Pour d'autres, le mal viendrait de toutes ces années de pression qu'il a accumulées. Entre 6 et 14 ans, Casey a remporté 41 titres nationaux (et 70 régionaux) de dirt track en Australie. Il porte ensuite le fardeau de l'avenir de sa famille (son père Colin, sa mère Bronwyn et sa soeur Kelly), qui a tout vendu et quitté en Australie pour lancer la carrière de Casey en Europe, puis celui de Ducati, qui a fait une machine qui ne gagnait qu'entre ses mains. A seulement 22 ans, Casey devenait champion du monde face à l'idole Rossi. S'il lui arrivait de saluer son talent, Rossi insistait surtout sur la puissance de Ducati ou sur la performance des Bridgestones. Si c'est de bonne guerre entre deux rivaux pour le titre, pour Casey, c'est devenu une injustice. L'Australien se braque peu à peu contre la presse (depuis le début de l'année, il refuse les interviews en tête à tête), contre les officiels
"qui changent de règlement toutes les 5 mn", contre ses adversaires (au pilotage
"souvent incorrect"), voire même contre les Européens (il ne parle qu'aux anglophones).
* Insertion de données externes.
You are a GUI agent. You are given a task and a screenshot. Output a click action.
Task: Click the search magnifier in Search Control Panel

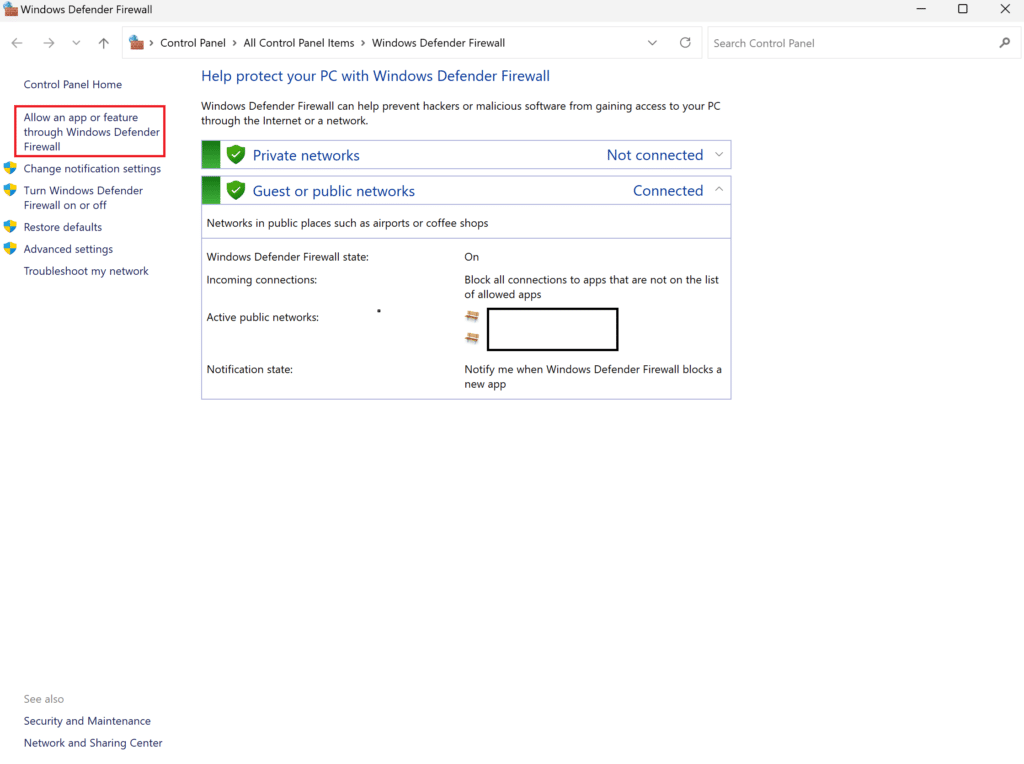coord(1006,43)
Seul avec sa jeune épouse Adriana, il s'enferme dans son motor-home sur les paddocks et file dans sa ferme australienne dès qu'il le peut, où il retrouve la paix et la sérénité au milieu de la nature : pêche, chasse et cheveaux sont ses hobbies.
"Dès ses premières années en Grands Prix, Casey Stoner affichait déjà une double personnalité, dit Luccio Cecchinello, qui l'a fait courir de 2002 à 2006 (excepté 2004 où il était chez KTM).
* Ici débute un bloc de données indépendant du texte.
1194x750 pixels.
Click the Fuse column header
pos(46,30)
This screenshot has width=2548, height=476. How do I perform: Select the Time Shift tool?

En dehors du paddock, c'était un garçon aimable et souriant, mais sur les circuits, il a toujours semblé fermé car c'est quelqu'un de très sérieux, de très concentré. C'est quelqu'un qui aime la liberté et je pense qu'après toutes ces années, il ne supporte plus toute la pression que génère ce travail, notamment dans un team d'usine comme Ducati, avec de gros sponsors. Casey a commencé sa carrière très jeune, il est sur une moto neuf mois dans l'année depuis l'âge de 5 ans. C'est un métier qui consumme et il est déjà vieux dans le métier." Cecchinello pense que Casey reviendra
"mais je ne pense pas qu'il fera une carrière aussi longue que celle de Rossi ou Capirossi."
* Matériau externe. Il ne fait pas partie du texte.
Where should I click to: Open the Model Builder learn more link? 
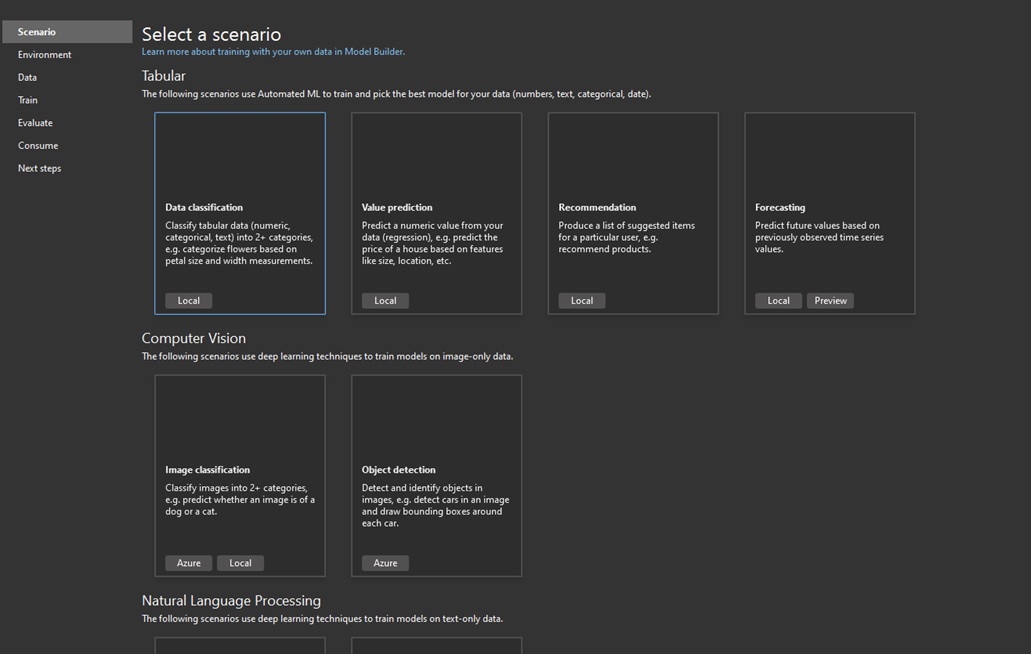point(273,50)
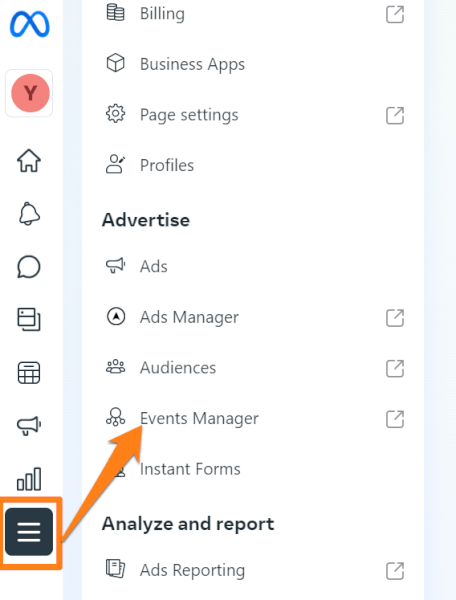Open the inbox chat bubble icon
This screenshot has width=456, height=600.
coord(29,267)
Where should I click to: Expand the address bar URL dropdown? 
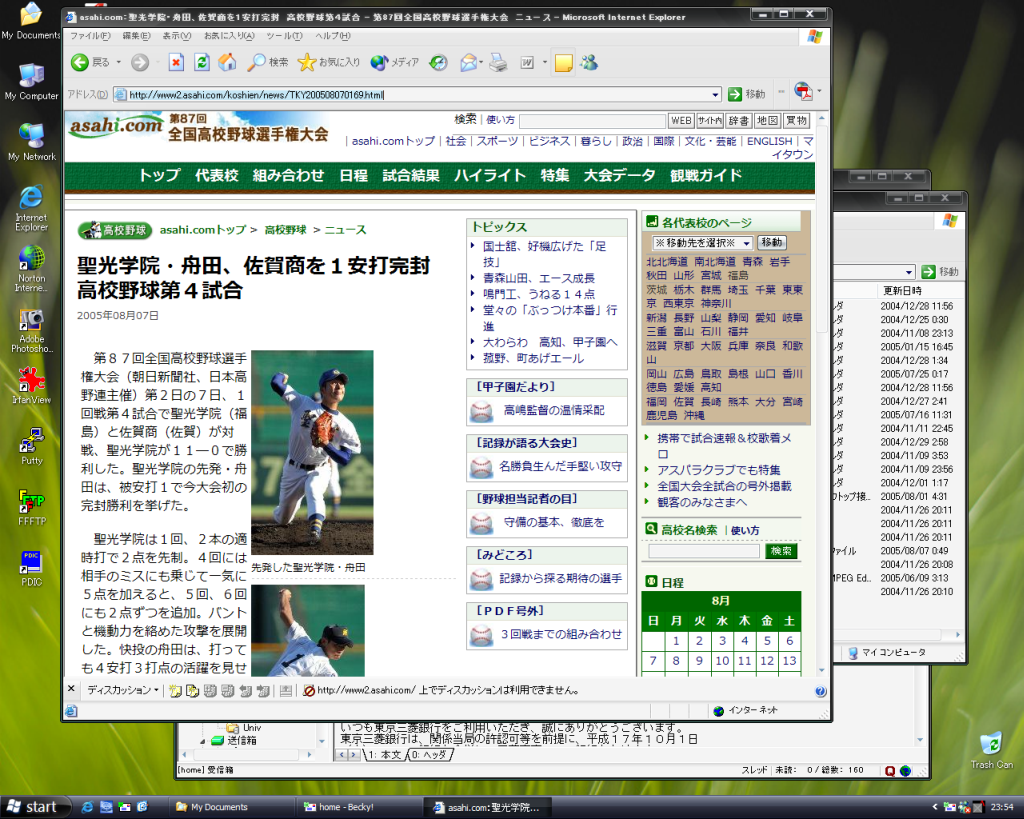pos(715,94)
Contrairement aussi à la plupart des pilotes qui ont une grande carrière aujourd'hui, la particularité de Stoner est de ne pas avoir de manager ou d'homme de confiance.
"Il l'a toujours refusé, poursuit Lucio.
Sans connotation négative, c'est quelqu'un de sauvage. Son père s'occupait de tout au début, puis Casey a rencontré Adriana. Ils s'entendent vraiment très bien. Je pense que Casey a trouvé la sérénité dont il a besoin auprès d'elle."
Après tant d'années de compétition et après avoir attein ses objectifs (battre les meilleurs pilotes du monde et décrocher le titre), Casey Stoner n'a-t-il tout simplement plus la force pour atomiser ses adversaires ou la motivation pour les combattre ? S'est-il rendu compte que le niveau de ses adversaires était encore monté et qu'il ne pourrait pas piloter la Ducati plus vite qu'il ne le faisait déjà ? La difficile Desmosedici l'a-t-il usé physiquement ? Ou n'est-ce pas tout simplement un problème interne chez Ducati ? Autant de questions que tout le paddock se pose et auxquelles seul Stoner pourra répondre en revenant très vite ( ou malheureusement pas) chevaucher sa farouche italienne que lui seul, pour l'instant, sait emmener vers les sommets.